**Your task**
Pictures aside, repeat every record below exactly.

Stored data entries
───

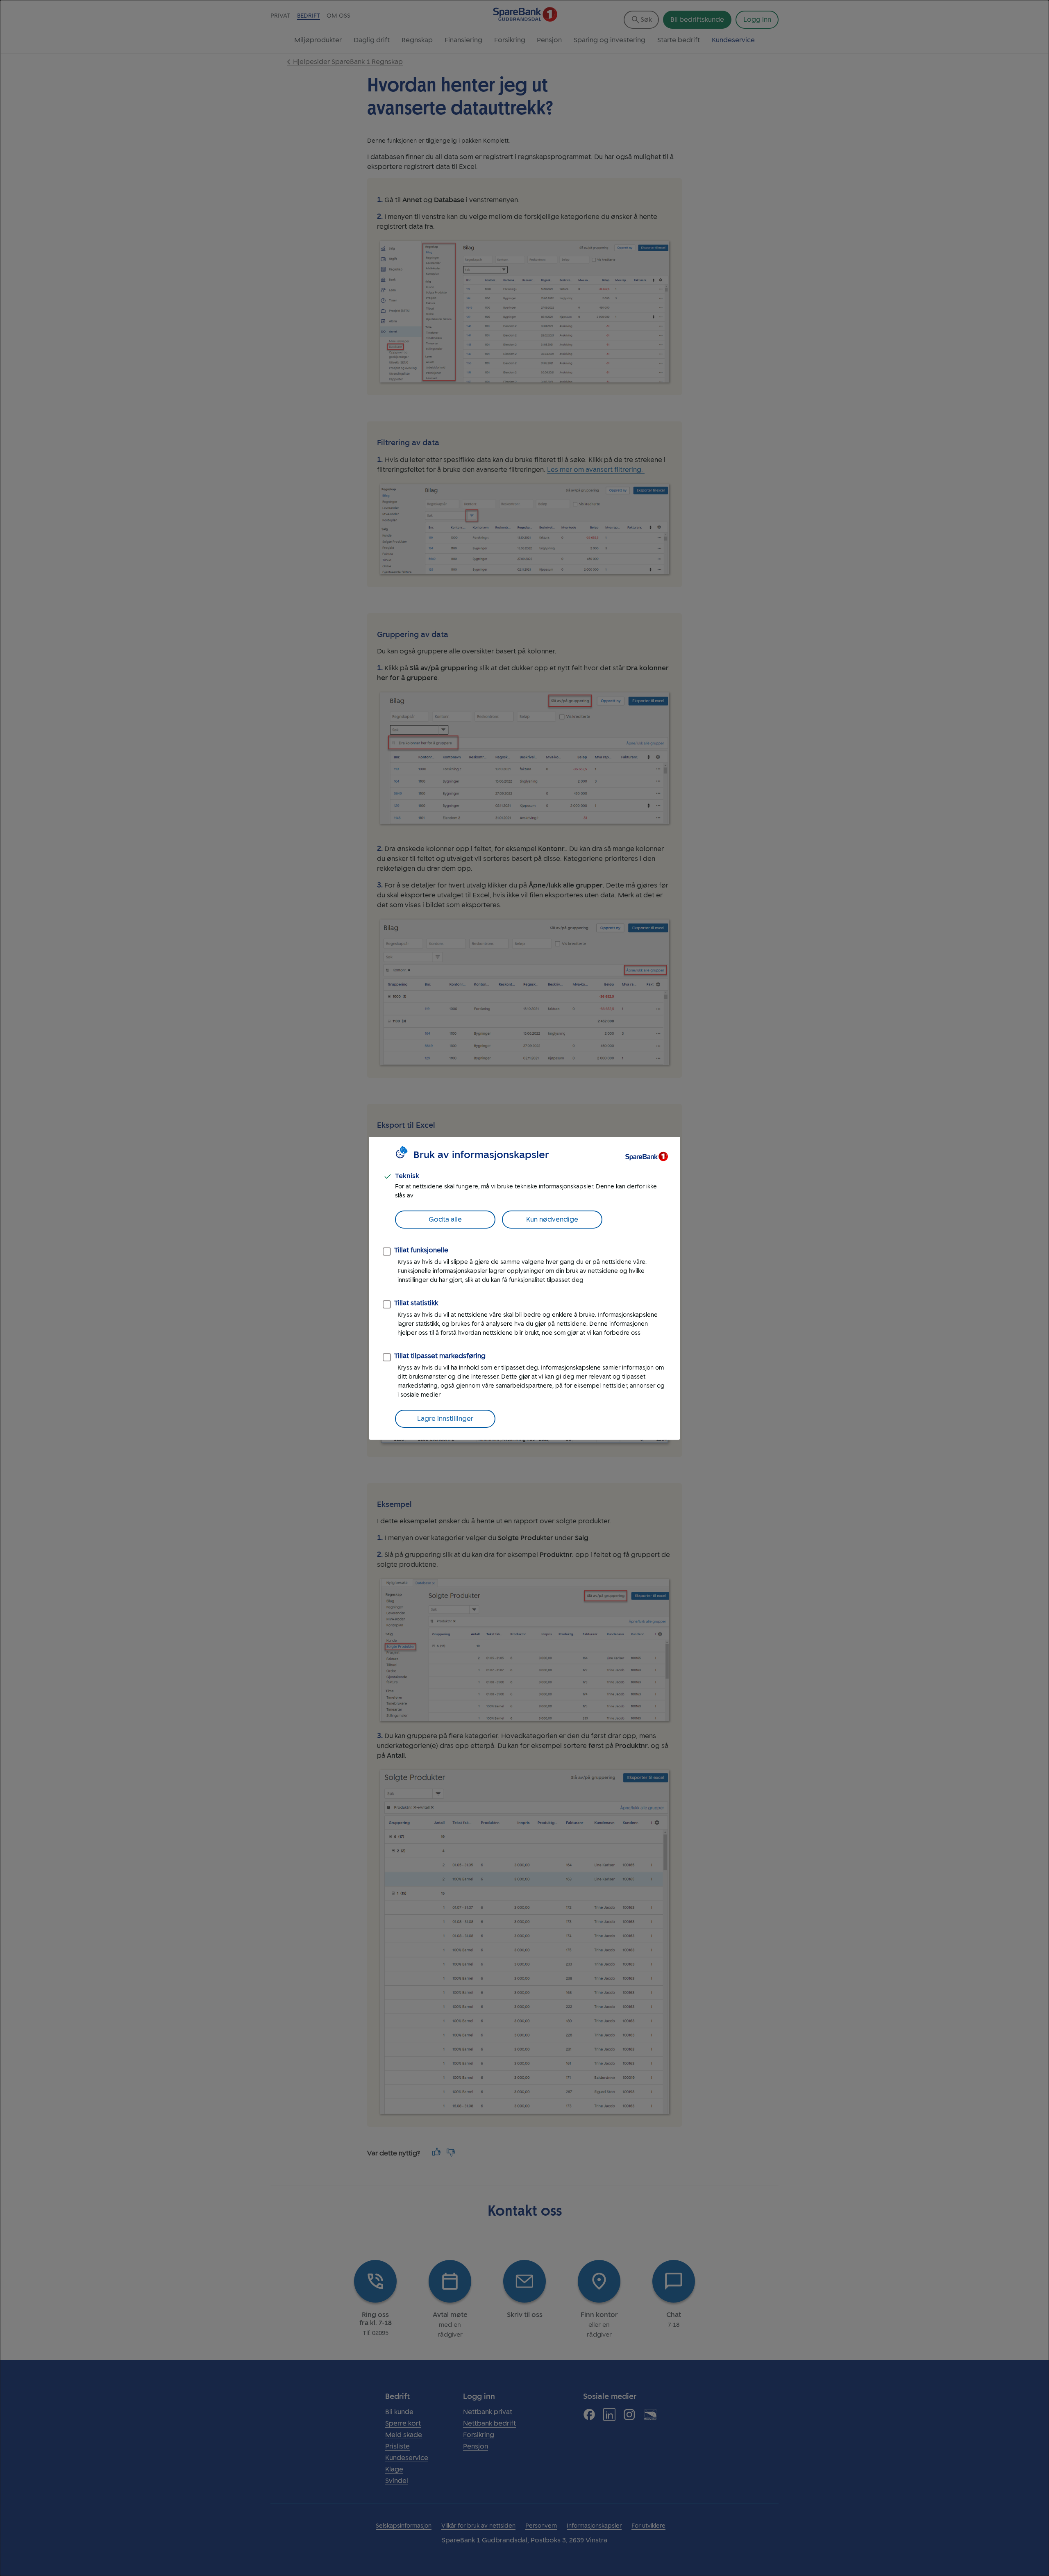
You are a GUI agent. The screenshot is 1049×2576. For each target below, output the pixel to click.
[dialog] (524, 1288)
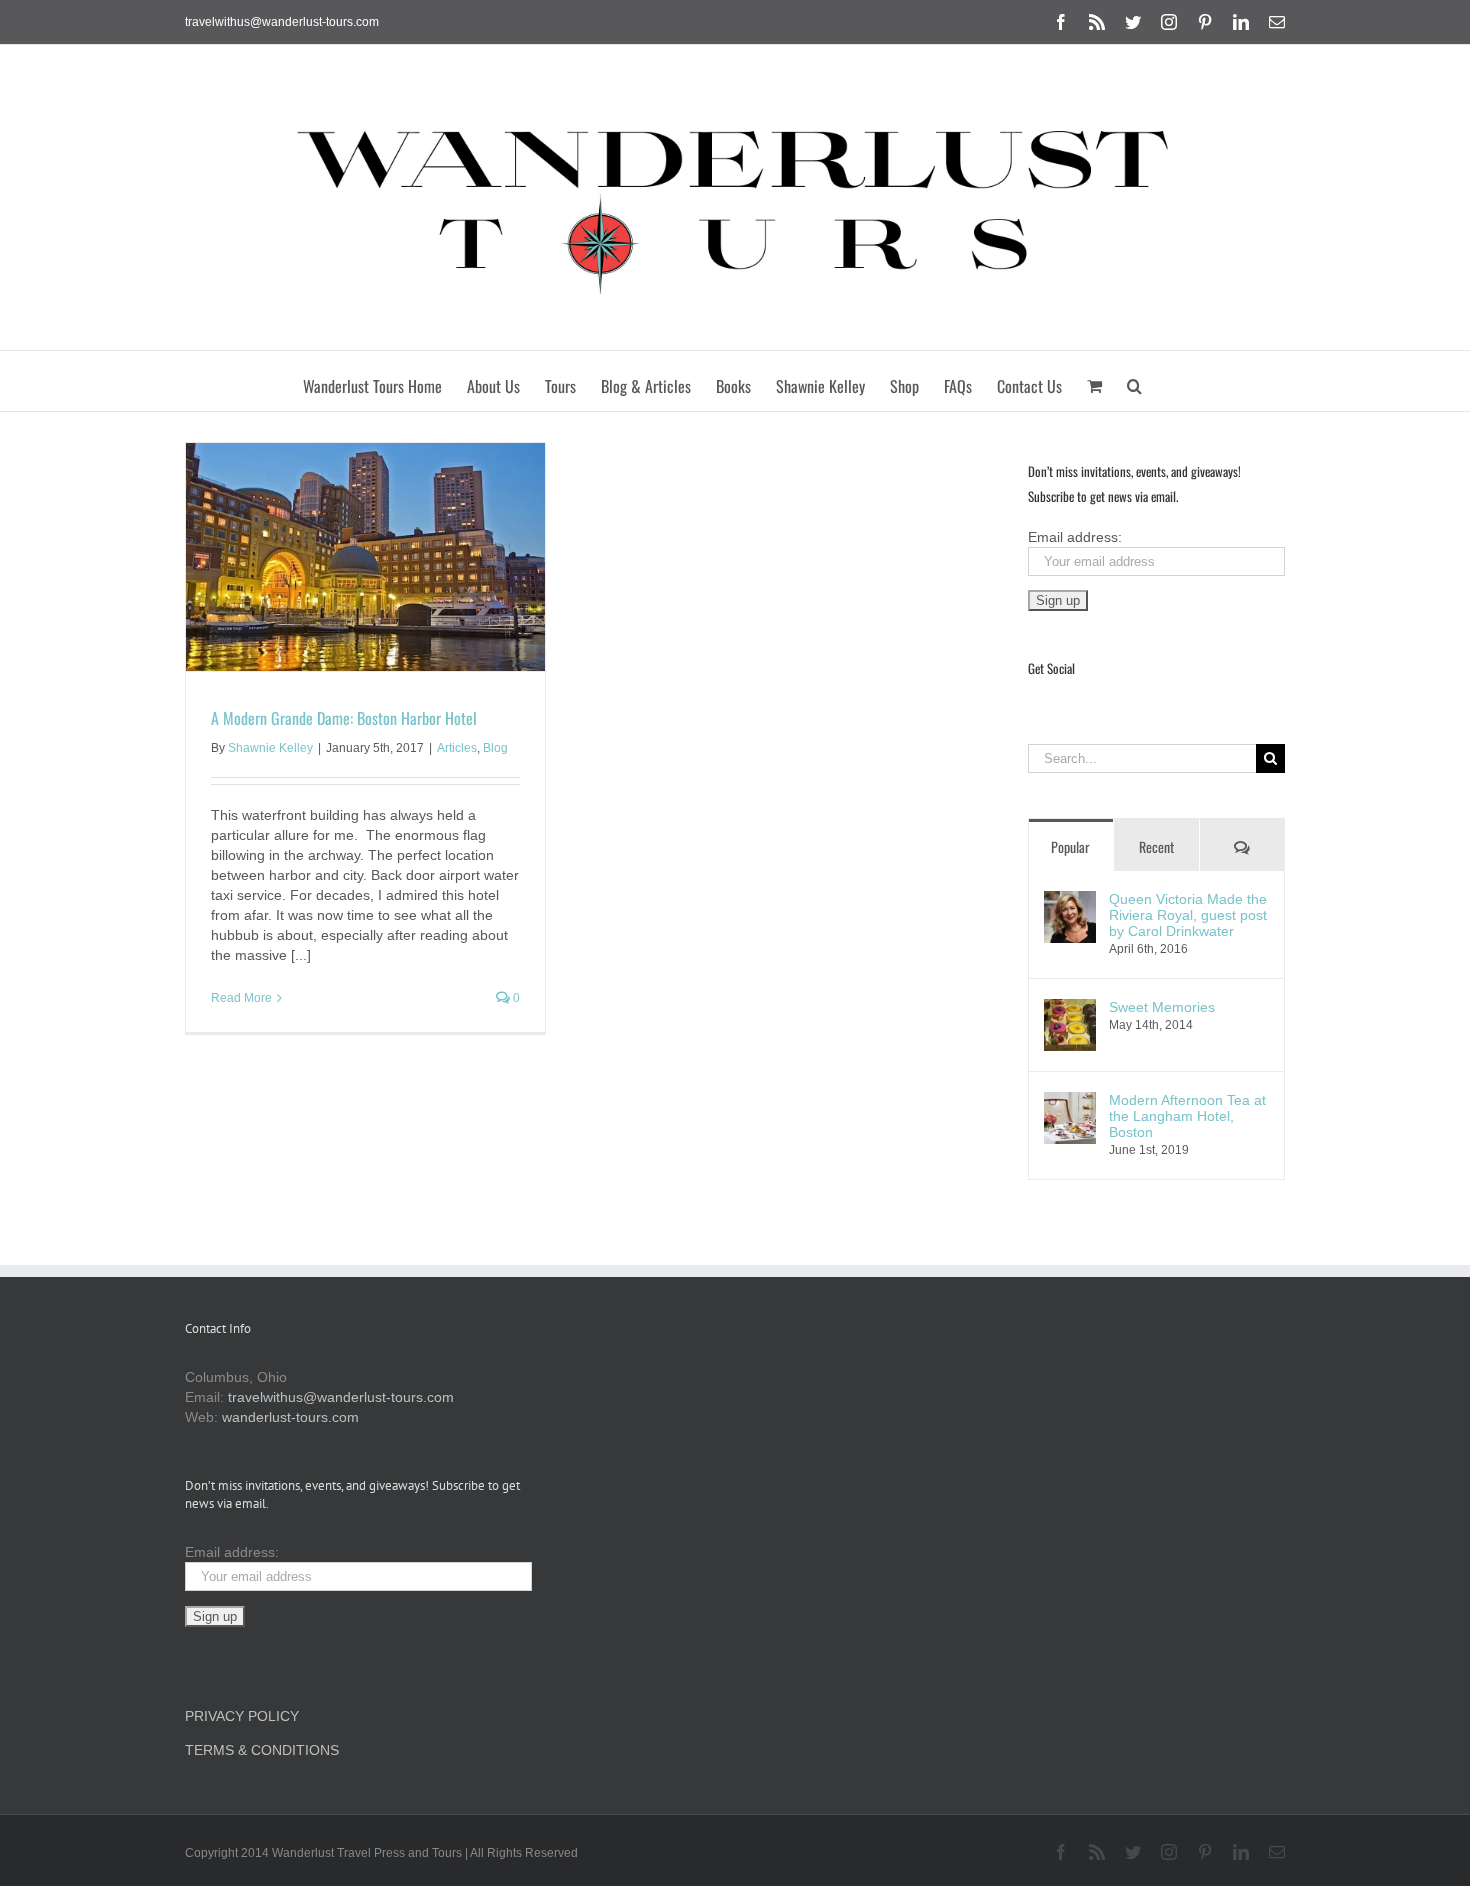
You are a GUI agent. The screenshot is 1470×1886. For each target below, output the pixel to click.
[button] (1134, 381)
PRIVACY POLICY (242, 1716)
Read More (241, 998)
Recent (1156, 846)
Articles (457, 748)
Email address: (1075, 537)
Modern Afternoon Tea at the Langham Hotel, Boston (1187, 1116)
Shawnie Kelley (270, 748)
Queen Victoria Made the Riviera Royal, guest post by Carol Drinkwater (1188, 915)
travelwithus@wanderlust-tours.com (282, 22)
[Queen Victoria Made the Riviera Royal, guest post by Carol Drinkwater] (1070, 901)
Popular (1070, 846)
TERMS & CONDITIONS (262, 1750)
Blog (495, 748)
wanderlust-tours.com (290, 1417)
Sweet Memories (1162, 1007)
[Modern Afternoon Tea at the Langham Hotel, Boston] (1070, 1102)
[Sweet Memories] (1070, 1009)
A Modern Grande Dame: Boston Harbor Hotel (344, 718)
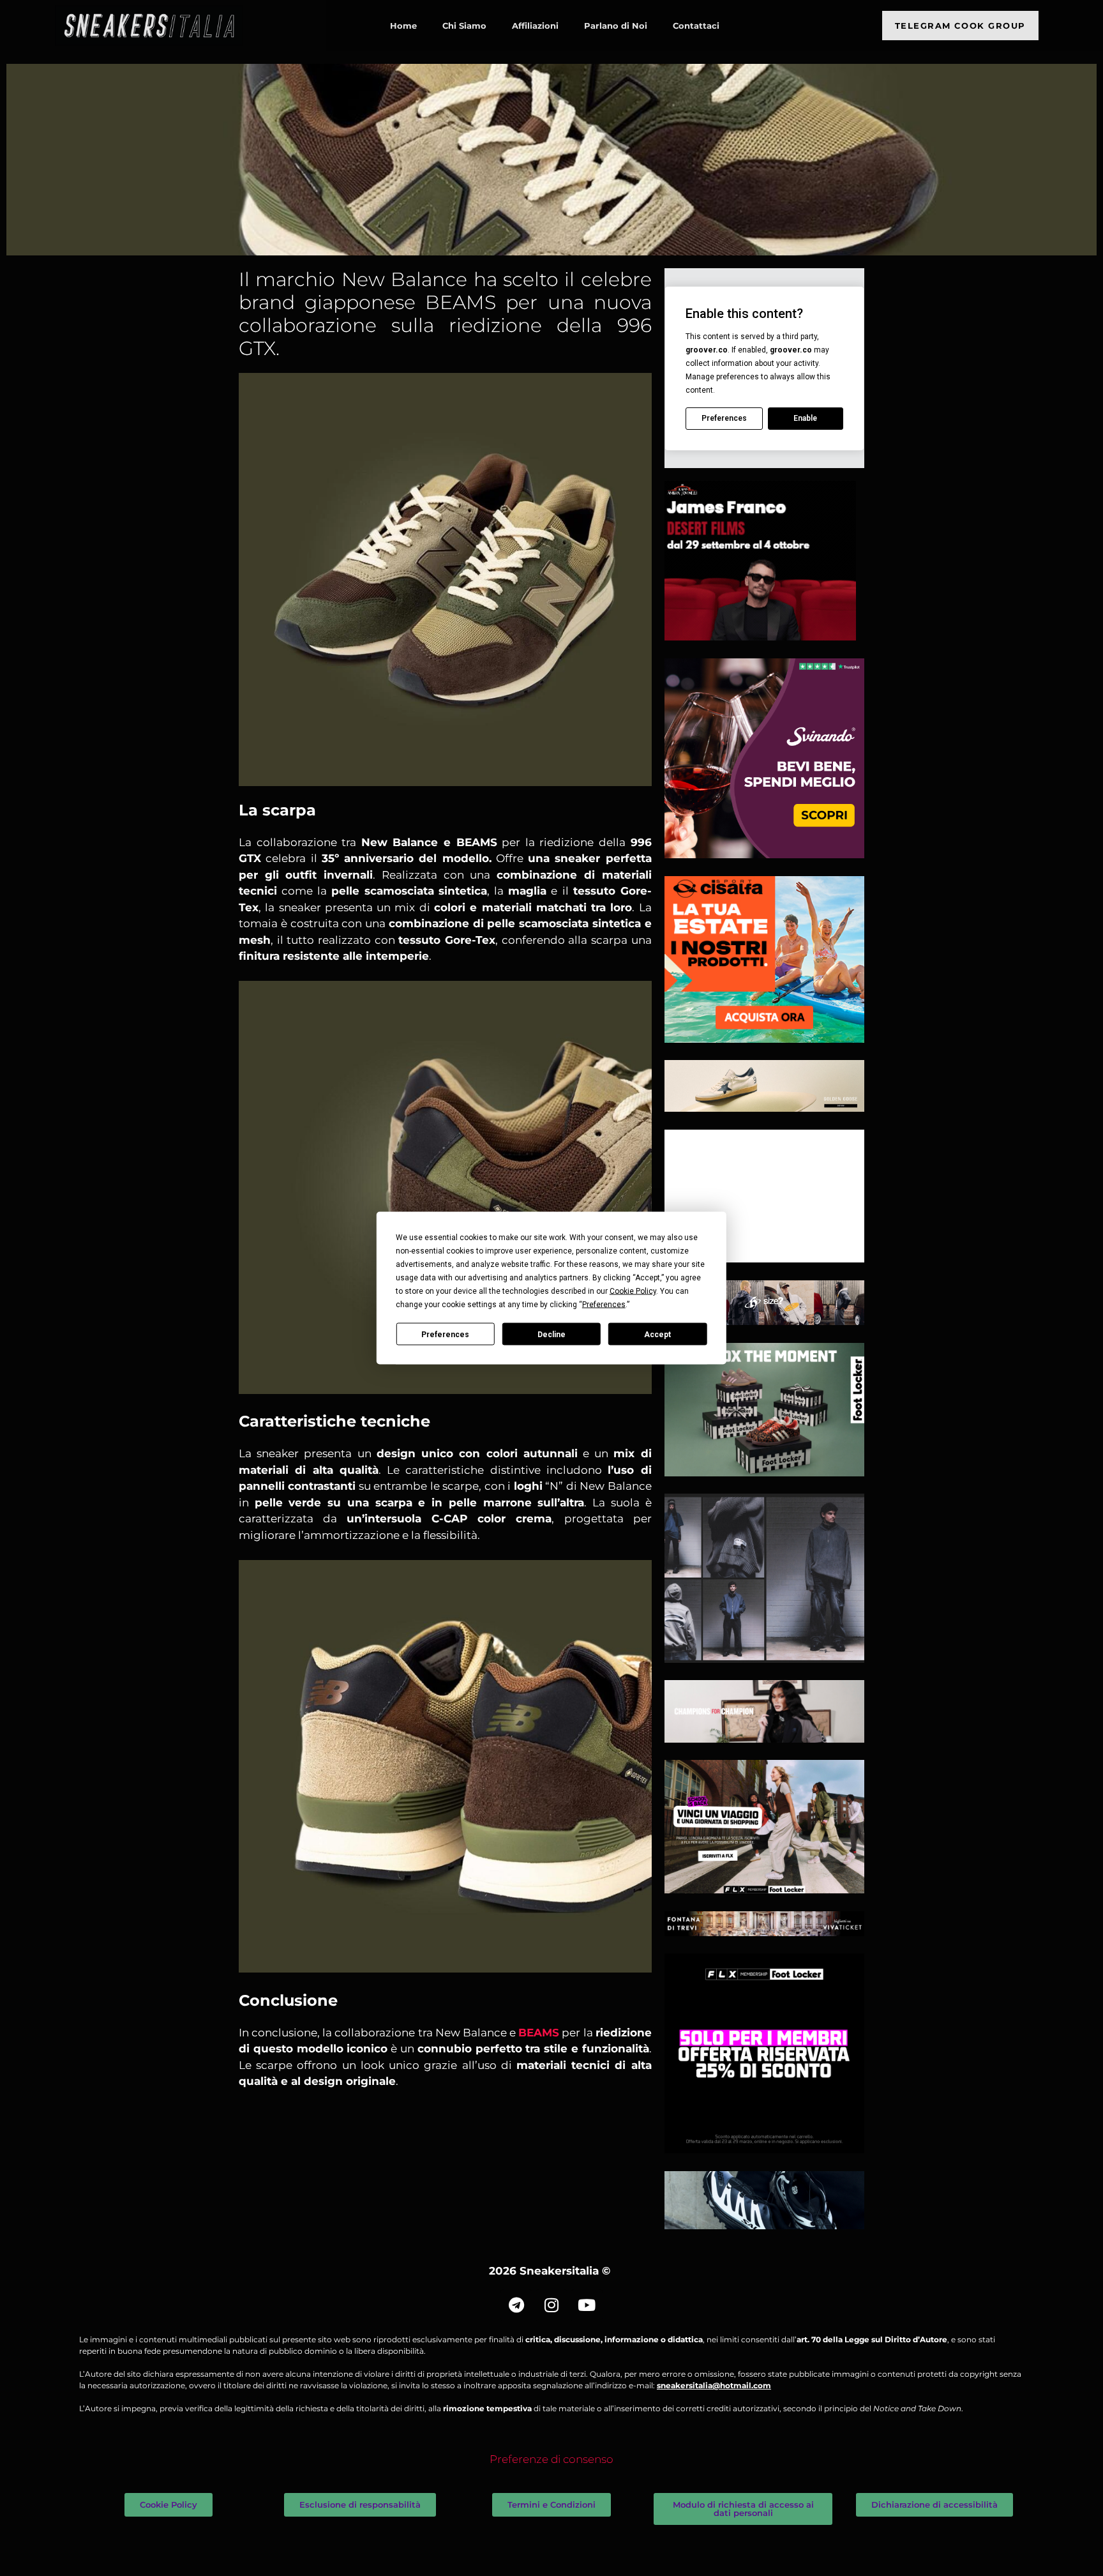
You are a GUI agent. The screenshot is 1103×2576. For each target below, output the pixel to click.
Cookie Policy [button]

───

**Exercise answer**
You are a GUI agent. The screenshot is 1049×2576. For each target below, output the pixel to click.
[dialog] (524, 1288)
You are a GUI agent. The screenshot is 1470×1886. For each target below, output the pixel to click.
[button] (1134, 381)
PRIVACY POLICY (242, 1716)
Read More (241, 998)
Recent (1156, 846)
Articles (457, 748)
Email address: (1075, 537)
Modern Afternoon Tea at the Langham Hotel, Boston (1187, 1116)
Shawnie Kelley (270, 748)
Queen Victoria Made the Riviera Royal, guest post by Carol Drinkwater (1188, 915)
travelwithus@wanderlust-tours.com (282, 22)
[Queen Victoria Made the Riviera Royal, guest post by Carol Drinkwater] (1070, 901)
Popular (1070, 846)
TERMS & CONDITIONS (262, 1750)
Blog (495, 748)
wanderlust-tours.com (290, 1417)
Sweet Memories (1162, 1007)
[Modern Afternoon Tea at the Langham Hotel, Boston] (1070, 1102)
[Sweet Memories] (1070, 1009)
A Modern Grande Dame: Boston Harbor Hotel (344, 718)
You are a GUI agent. The screenshot is 1103×2576. For each target below, output the pixel to click.
Cookie Policy [button]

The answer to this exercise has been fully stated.